Pending appointment of a successor to the Warrant Agent, either by the
Company or by such Court, the duties of the Warrant Agent shall be carried
out by the Company. Any successor Warrant Agent, whether appointed by the
Company or by such Court, shall be a bank or a trust company, in good
standing, organized under the laws of the State of Colorado or of the
United States of America, having its principal office in Denver, Colorado
and having at the time of its appointment as Warrant Agent, a combined
capital and surplus of at least four million dollars.
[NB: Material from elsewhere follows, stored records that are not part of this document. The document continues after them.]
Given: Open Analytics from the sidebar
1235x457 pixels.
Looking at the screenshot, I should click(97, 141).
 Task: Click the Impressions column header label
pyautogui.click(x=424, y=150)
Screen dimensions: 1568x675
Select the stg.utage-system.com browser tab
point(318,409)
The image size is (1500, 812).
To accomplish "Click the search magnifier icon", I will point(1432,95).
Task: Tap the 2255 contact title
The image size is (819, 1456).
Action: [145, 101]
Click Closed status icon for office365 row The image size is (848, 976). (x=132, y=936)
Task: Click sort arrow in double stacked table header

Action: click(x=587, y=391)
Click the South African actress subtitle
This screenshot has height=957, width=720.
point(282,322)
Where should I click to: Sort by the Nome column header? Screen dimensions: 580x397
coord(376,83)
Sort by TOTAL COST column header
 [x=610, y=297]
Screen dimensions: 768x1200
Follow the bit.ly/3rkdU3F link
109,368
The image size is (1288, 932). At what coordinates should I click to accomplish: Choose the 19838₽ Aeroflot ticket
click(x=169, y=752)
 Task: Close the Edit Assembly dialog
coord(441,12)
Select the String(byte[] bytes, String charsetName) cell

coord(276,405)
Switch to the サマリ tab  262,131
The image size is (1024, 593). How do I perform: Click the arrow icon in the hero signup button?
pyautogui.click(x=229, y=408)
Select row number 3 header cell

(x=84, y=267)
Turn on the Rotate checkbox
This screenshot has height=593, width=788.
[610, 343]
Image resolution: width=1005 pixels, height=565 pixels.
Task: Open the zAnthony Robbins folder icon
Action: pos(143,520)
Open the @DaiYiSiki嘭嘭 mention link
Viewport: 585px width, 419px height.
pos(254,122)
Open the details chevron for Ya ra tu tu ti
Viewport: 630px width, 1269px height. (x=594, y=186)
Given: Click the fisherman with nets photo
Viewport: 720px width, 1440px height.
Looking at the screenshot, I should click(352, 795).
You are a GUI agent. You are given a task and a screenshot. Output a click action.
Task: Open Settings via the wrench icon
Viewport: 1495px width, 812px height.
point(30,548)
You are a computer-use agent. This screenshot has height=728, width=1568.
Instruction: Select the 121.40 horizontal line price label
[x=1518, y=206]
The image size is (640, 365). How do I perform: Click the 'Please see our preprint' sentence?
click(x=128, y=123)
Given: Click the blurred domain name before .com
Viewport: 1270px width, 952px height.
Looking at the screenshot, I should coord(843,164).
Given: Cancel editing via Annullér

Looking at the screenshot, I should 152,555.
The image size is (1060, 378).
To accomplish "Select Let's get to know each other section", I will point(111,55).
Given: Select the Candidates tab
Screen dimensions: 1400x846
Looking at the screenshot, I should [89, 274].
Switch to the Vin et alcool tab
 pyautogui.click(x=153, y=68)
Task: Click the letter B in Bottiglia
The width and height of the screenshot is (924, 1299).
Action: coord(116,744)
After appointment,
the successor Warrant Agent shall be vested with the same powers, rights,
duties and responsibilities as if had been originally named as Warrant
Agent without further act or deed and the former Warrant Agent shall
deliver and transfer to the successor Warrant Agent any property at the
time held by it thereunder, and execute and deliver any further assurance,
conveyance, act or deed necessary for effecting the delivery or transfer.
Failure to give any notice provided for in the section, however, or any
defect therein, shall not affect the legality or validity of the
resignation or removal of the Warrant Agent or the appointment of the
successor Warrant Agent, as the case may be.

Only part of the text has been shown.